I remain, accordingly, yours to command,
Thomas Bulmer.
P.S. I have to add, that, on leaving Rutherford Street, I met Mr. Matthew Sharpin coming back to pack up his things.
“Only think!” says he, rubbing his hands in great spirits, “I’ve been to the genteel villa-residence; and the moment I mentioned my business, they kicked me out directly. There were two witnesses to the assault; and it’s worth a hundred pounds to me, if it’s worth a farthing.”
“I wish you joy of your luck,” says I.
“Thank you,” says he. “When may I pay you the same compliment on finding the thief?”
“Whenever you like,” says I, “for the thief is found.”

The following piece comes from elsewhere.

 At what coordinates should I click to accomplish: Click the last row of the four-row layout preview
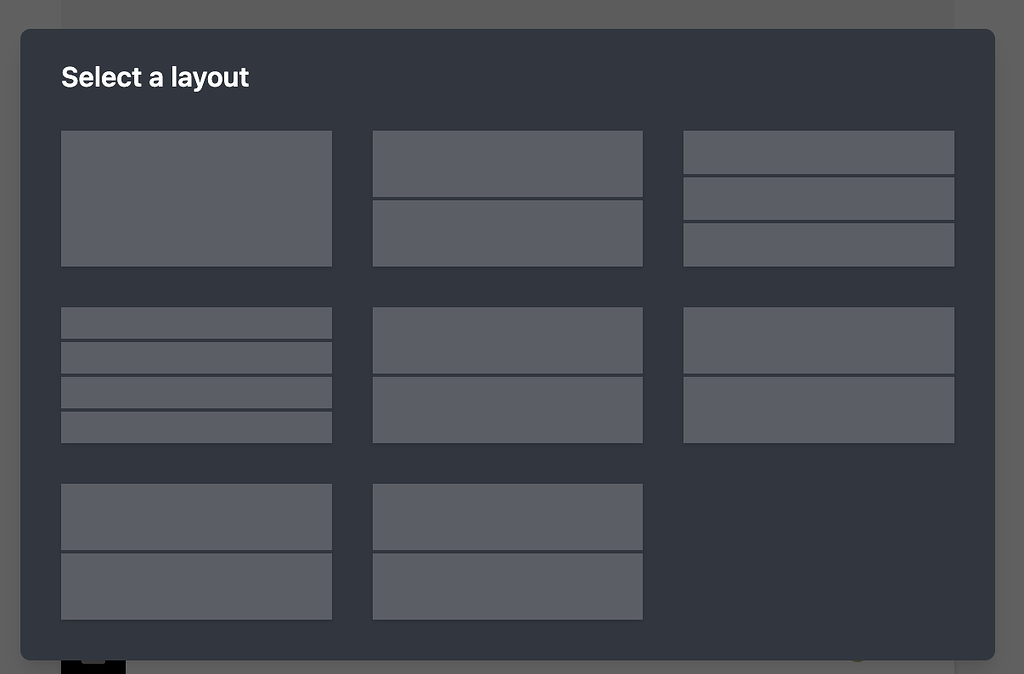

“Just what I expected,” says he. “I’ve done all the work; and now you cut in, and claim all the credit.—Mr. Jay, of course?”
“No,” says I.
“Who is it, then?” says he.
“Ask Mrs. Yatman,” says I. “She’ll tell you.”
“All right! I’d much rather hear it from her than from you,” says he, and goes into the house in a mighty hurry.
What do you think of that, Inspector Theakstone? Would you like to stand in Mr. Sharpin’s shoes? I shouldn’t, I can promise you!
From Chief Inspector Theakstone To Mr. Matthew Sharpin.
July 12th.
Sir,
Sergeant Bulmer had already told you to consider yourself suspended until further notice. I have now the authority to add, that your services as a member of the Detective Police are positively declined.
You will please to take this letter as notifying officially your dismissal from the force.
I may inform you, privately, that your rejection is not intended to cast any reflections on your character. It merely implies that you are not quite sharp enough for our purpose. If we are to have a new recruit among us, we should infinitely prefer Mrs. Yatman.
Your obedient servant,
Francis Theakstone.
__________________
Note on the Preceding Correspondence.—The editor is, unfortunately, not in a position to add any explanations of importance to the last of the published letters of Chief Inspector Theakstone. It has been discovered that Matthew Sharpin left the house in Rutherford Street a quarter of an hour after his interview outside of it with Sergeant Bulmer—his manner expressing the liveliest emotions of terror and astonishment, and his left cheek displaying a bright patch of red, which looked as if it might have been the result of what is popularly termed a smart box on the ear. He was also heard, by the shopman at Rutherford Street, to use a very shocking expression in reference to Mrs. Yatman; and was seen to clinch his fist vindictively, as he ran around the corner of the street. Nothing more has been heard of him; and it is conjectured that he has left London with the intention of offering his valuable services to the provincial police.
On the interesting domestic subject of Mr. and Mrs. Yatman still less is known. It has, however, been positively ascertained that the medical attendant of the family was sent for in a great hurry on the day when Mr. Yatman returned from the milliner’s shop. The neighboring chemist received, soon after wards, a prescription of a soothing nature to make up for Mrs. Yatman. The day after, Mr. Yatman purchased some smellingsalts at the shop, and afterwards appeared at the circulating library to ask for a novel that would amuse an invalid lady. It has been inferred from these circumstances that he has not thought it desirable to carry out his threat of separating himself from his wife,—at least in the present (presumed) condition of that lady’s sensitive nervous system.